|
噴火湾文化とは 何ですか?
|
|
「噴火湾文化」とは、伊達の市民にとってもなじみのない言葉かもしれません。 伊達は、自然や文化、歴史の面でも、室蘭や洞爺湖町などと同じ、大きな噴火湾という海に面した街として共通の要素をもっており、噴火湾とそれを取り巻く自然と関わりをもちながら独特の文化を育んでいます。この大きなくくりとしての噴火湾の中で、伊達がどういう環境なのか、伊達で何が起ってきたかをみていくため、「噴火湾文化」という大きな枠組みを新たに創り出しました。
|
|
|
研究所よりの風景
|
|
|
|
|
噴火湾をテーマとして自然や文化を研究するのですが、それが目的ではない。従来でしたら、研究成果は博物館や美術館などで活用して終わりですが、それをさらにもう一歩進めたところで仕事しようと考えています。
ご存知のように伊達は明治3年に亘理伊達家の人々が開拓にきてできた街です。同じような歴史はお隣の室蘭や登別、白老にもあるわけです。こういうものも研究し終わるとそこで終わってしまうわけですが、実はそれらの歴史は市民の生活に密接に関わっている。これをまちづくりの素材に使おう、そこに知恵をだそう、というのが私たち研究所の役割なんです。こういう発想でつくられた研究所は全国でも他にはどこにもないと思います。
|
噴火湾文化研究所
大島直行所長
|
|
|
具体的にその素材、どのように活かされているのでしょう?
|
|
文化財を私たち研究所が活かすのではなく、市民自身が活かして欲しい、というのが、この研究所の考え方のひとつです。
この研究所の母体となったのが市の文化財課ということもあり、初めにとりかかったのが文化財のボランティアのグループです。
|
|
竪穴式住居 国の史跡北黄金貝塚の、復元された縄文の風景
|
こういう「文化財ボランティア」というのは全国どこにでもあり、ごく一部の知識や関心の高い人しか集まってこないもので、これは街づくりというところからは遠いところにあるのですが、これをあえて最初から街づくり、としてとらえ取り組みました。

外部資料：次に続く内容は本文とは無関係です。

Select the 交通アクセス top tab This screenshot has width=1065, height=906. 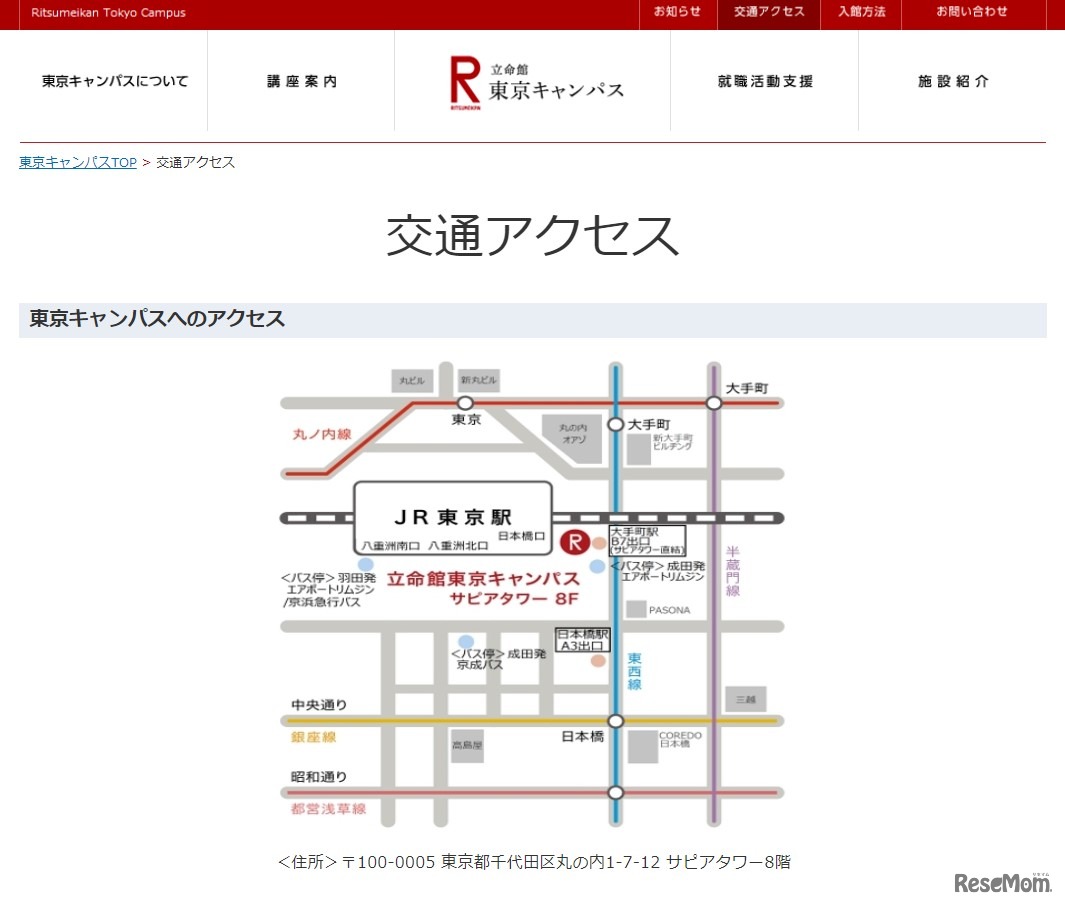(x=768, y=12)
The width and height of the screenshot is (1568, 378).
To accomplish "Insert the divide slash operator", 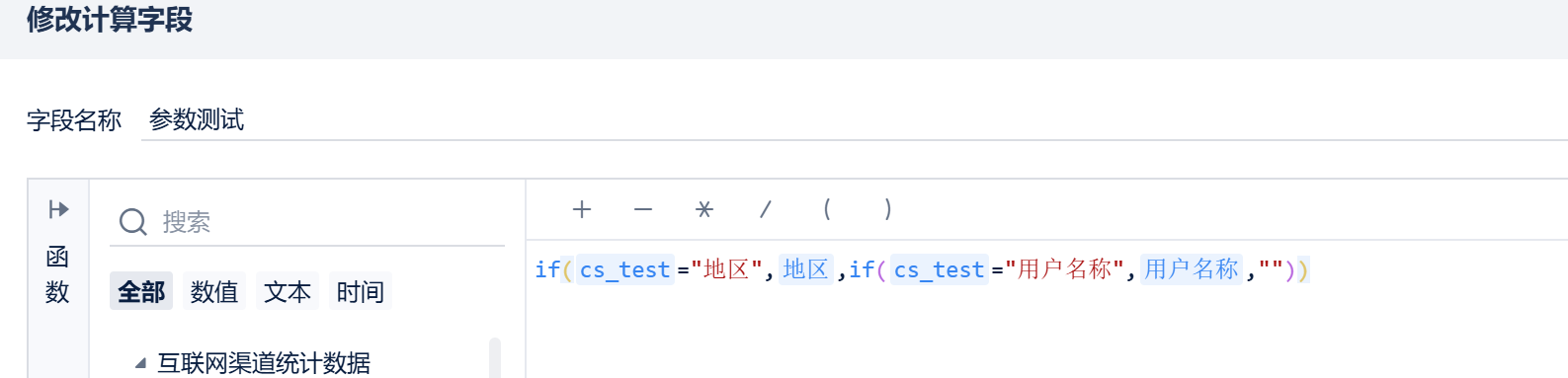I will [766, 209].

遺跡を管理するのは行政の仕事ですが、これを市民と一緒にやる、官民の協働という形をとろうということ。当然、市民の皆さんの趣味の会ではないし、単に行政が市民にお手伝いをしてもらう、というのでもない。市民がきちっとした意見をもち、行政に参画する、ということです。
市民が行政に参加できる仕組みを整えていく、これが私どもの役割の一つとなってできてきたんです。
|
|
|
北黄金貝塚での取り組み
|
|
2つのグループが北黄金貝塚で活動しています。
ひとつは、黄金貝塚周辺に縄文の森を復活させようという「縄文スクスク森づくりの会」。
ドングリなどの広葉樹の苗木を育て、植林し、下草刈りなど作業を続けています。史跡の整備は従来は行政の仕事ですが、これを市民の皆さんと行っています。最初は3000平方メートルくらいだったのが、今では15000平方メートルにまで広がり、最初は森なんかできるのかな?という感じだったのが、今では立派な林になりました。20年、30年やっていると当初夢見ていた縄文の森ができると思います。
|
|
縄文スクスク森づくりの会のメンバーによる植樹作業 |
今ではメンバーが勉強をして、市民講座を開くようになりました。啓発事業までやってくれているのです。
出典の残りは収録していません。